Source:
--------------------------------

Creative patience

While doing an interview in Madrid, an entrepreneur told me about his everyday effort to keep his business running. At a small restaurant in Buenos Aires, I enjoyed listening to its owner, telling me his stories as an entrepreneur. At a bakery in the heart of Vilnius, a half-French, half-Lithuanian couple worked tirelessly to serve their clients who were not impatient and were waiting to be served. Each of the stories seemed to contradict the messages we get from modern-day society: in order to attain recognition we need to get quick success from economic accumulation and social network visibility, as if people were always looking for their “big break”. But these weren’t stories from Wall Street, or about investing millions, or transitional speculations, or sub-prime mortgages…

Now that I think of it, these stories had something in common, a leitmotiv: creative patience. Creative patience can be defined as the ability of a person to perform continuous small changes in their economic, personal and cultural life to achieve their long-term goals. In the case of these stories, creative ability was used to start, maintain, develop and give continuity to business.

--------------------------------

Excerpt from a dataset:
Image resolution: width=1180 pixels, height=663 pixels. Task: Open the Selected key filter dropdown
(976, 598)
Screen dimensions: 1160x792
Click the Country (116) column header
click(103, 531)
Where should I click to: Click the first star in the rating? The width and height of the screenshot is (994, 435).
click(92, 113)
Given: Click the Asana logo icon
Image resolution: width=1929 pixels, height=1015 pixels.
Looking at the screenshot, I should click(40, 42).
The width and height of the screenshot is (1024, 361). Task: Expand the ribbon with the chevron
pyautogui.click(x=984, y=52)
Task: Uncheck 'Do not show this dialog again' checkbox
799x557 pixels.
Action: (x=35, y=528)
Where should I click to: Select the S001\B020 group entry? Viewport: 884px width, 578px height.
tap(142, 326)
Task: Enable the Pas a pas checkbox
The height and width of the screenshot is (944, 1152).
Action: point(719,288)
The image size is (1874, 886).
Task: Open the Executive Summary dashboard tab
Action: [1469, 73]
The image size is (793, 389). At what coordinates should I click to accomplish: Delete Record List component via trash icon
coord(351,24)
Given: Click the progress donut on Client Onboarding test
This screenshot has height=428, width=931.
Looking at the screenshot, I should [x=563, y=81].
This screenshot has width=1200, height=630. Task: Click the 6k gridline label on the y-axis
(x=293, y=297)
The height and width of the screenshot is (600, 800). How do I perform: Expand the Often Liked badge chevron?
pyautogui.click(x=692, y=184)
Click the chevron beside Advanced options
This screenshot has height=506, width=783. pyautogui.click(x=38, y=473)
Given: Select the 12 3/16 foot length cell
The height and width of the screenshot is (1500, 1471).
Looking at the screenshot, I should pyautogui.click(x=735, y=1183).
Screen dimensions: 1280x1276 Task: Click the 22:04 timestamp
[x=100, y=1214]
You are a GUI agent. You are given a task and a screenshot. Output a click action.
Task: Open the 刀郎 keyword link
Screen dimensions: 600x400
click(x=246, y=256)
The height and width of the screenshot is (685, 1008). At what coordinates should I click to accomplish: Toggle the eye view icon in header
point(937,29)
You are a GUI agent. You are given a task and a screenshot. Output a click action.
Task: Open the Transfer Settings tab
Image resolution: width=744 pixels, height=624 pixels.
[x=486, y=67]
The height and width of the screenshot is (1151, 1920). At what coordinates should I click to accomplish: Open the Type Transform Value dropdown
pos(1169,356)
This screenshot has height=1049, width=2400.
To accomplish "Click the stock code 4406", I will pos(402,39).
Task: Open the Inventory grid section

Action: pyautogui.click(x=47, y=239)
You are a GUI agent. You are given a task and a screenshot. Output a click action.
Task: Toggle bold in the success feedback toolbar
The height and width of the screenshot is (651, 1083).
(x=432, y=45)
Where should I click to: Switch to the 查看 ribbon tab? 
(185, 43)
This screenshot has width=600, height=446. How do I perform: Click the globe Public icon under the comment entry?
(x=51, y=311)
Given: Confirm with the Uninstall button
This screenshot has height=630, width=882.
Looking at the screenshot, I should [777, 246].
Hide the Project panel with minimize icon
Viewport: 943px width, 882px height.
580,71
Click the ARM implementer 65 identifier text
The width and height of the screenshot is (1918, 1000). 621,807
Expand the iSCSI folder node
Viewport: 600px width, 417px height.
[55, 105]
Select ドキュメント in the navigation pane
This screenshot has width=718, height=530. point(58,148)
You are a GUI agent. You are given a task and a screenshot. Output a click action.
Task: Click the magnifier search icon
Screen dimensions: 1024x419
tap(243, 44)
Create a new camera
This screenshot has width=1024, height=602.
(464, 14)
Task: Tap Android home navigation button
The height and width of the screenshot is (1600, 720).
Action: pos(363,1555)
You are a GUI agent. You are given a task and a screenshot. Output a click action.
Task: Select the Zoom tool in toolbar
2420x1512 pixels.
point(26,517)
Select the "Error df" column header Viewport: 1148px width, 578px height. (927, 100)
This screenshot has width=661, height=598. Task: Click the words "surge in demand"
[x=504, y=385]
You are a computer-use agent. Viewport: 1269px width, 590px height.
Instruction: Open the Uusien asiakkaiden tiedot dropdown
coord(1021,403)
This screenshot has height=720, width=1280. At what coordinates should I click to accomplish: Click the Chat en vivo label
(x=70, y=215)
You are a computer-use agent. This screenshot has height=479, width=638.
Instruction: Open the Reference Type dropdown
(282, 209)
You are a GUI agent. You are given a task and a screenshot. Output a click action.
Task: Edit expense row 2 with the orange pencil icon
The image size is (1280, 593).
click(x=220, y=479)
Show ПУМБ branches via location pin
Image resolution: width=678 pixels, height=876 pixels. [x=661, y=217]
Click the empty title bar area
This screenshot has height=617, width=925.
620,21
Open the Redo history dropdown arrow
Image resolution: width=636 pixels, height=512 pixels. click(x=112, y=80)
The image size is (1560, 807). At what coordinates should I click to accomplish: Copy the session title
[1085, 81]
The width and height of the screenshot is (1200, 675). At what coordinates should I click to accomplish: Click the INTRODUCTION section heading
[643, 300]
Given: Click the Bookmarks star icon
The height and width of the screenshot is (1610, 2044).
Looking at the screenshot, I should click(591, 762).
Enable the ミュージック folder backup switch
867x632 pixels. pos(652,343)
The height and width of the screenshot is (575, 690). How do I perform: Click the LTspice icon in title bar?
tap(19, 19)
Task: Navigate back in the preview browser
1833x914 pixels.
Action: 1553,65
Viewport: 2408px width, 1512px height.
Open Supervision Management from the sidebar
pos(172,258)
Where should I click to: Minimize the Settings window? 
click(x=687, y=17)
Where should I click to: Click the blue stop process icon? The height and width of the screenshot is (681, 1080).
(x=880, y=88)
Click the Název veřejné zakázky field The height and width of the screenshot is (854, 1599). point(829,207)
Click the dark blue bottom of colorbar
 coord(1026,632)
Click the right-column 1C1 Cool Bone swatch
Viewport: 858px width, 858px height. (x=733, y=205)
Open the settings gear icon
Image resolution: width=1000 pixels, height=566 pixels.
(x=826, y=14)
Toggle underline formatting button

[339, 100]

--------------------------------

Task goal:
Please answer these questions using the text on creative patience.
(a) In which city was the bakery run by the half-French, half-Lithuanian couple?
(b) Where was the small restaurant whose owner told his stories as an entrepreneur?
(c) How does the text define creative patience?

Result below:
(a) Vilnius
(b) Buenos Aires
(c) The ability of a person to perform continuous small changes in their economic, personal and cultural life to achieve their long-term goals.